Exercise description:
Please reproduce the entries in full. Keep every character the same.
Data records section start
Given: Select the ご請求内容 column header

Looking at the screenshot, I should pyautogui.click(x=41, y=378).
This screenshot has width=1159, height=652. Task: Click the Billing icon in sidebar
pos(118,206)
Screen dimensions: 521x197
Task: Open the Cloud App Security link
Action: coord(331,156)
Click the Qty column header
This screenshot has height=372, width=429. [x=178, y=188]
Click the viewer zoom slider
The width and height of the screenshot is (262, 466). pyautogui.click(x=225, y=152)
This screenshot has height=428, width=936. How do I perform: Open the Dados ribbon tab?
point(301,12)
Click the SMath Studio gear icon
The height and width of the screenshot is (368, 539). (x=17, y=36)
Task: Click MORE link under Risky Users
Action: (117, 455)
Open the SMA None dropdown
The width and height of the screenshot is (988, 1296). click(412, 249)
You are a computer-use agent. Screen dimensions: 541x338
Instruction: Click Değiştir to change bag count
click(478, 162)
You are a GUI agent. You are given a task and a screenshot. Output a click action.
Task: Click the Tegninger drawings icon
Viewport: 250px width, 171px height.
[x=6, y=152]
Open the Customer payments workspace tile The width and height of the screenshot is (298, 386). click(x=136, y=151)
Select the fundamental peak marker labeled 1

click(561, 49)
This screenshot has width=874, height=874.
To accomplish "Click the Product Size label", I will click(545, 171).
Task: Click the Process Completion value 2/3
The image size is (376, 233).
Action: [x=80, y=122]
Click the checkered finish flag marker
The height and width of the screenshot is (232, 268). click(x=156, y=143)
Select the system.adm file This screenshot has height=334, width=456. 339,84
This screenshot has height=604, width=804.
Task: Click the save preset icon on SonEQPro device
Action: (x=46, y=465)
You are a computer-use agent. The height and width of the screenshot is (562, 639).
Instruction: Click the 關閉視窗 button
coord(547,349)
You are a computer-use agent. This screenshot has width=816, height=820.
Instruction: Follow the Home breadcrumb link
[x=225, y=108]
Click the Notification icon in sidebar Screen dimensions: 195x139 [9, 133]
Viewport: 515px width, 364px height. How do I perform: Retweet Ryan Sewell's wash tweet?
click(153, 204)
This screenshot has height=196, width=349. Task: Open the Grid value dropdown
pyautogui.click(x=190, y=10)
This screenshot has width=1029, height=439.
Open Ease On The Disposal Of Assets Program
Data records section end
Result of this exercise:
Given: Select the ご請求内容 column header

Looking at the screenshot, I should pyautogui.click(x=41, y=378).
This screenshot has width=1159, height=652. Task: Click the Billing icon in sidebar
pos(118,206)
Screen dimensions: 521x197
Task: Open the Cloud App Security link
Action: coord(331,156)
Click the Qty column header
This screenshot has height=372, width=429. [x=178, y=188]
Click the viewer zoom slider
The width and height of the screenshot is (262, 466). pyautogui.click(x=225, y=152)
This screenshot has height=428, width=936. How do I perform: Open the Dados ribbon tab?
point(301,12)
Click the SMath Studio gear icon
The height and width of the screenshot is (368, 539). (x=17, y=36)
Task: Click MORE link under Risky Users
Action: (117, 455)
Open the SMA None dropdown
The width and height of the screenshot is (988, 1296). click(412, 249)
You are a computer-use agent. Screen dimensions: 541x338
Instruction: Click Değiştir to change bag count
click(478, 162)
You are a GUI agent. You are given a task and a screenshot. Output a click action.
Task: Click the Tegninger drawings icon
Viewport: 250px width, 171px height.
[x=6, y=152]
Open the Customer payments workspace tile The width and height of the screenshot is (298, 386). click(x=136, y=151)
Select the fundamental peak marker labeled 1

click(561, 49)
This screenshot has width=874, height=874.
To accomplish "Click the Product Size label", I will click(545, 171).
Task: Click the Process Completion value 2/3
The image size is (376, 233).
Action: [x=80, y=122]
Click the checkered finish flag marker
The height and width of the screenshot is (232, 268). click(x=156, y=143)
Select the system.adm file This screenshot has height=334, width=456. 339,84
This screenshot has height=604, width=804.
Task: Click the save preset icon on SonEQPro device
Action: (x=46, y=465)
You are a computer-use agent. The height and width of the screenshot is (562, 639).
Instruction: Click the 關閉視窗 button
coord(547,349)
You are a computer-use agent. This screenshot has width=816, height=820.
Instruction: Follow the Home breadcrumb link
[x=225, y=108]
Click the Notification icon in sidebar Screen dimensions: 195x139 [9, 133]
Viewport: 515px width, 364px height. How do I perform: Retweet Ryan Sewell's wash tweet?
click(153, 204)
This screenshot has height=196, width=349. Task: Open the Grid value dropdown
pyautogui.click(x=190, y=10)
This screenshot has width=1029, height=439.
Open Ease On The Disposal Of Assets Program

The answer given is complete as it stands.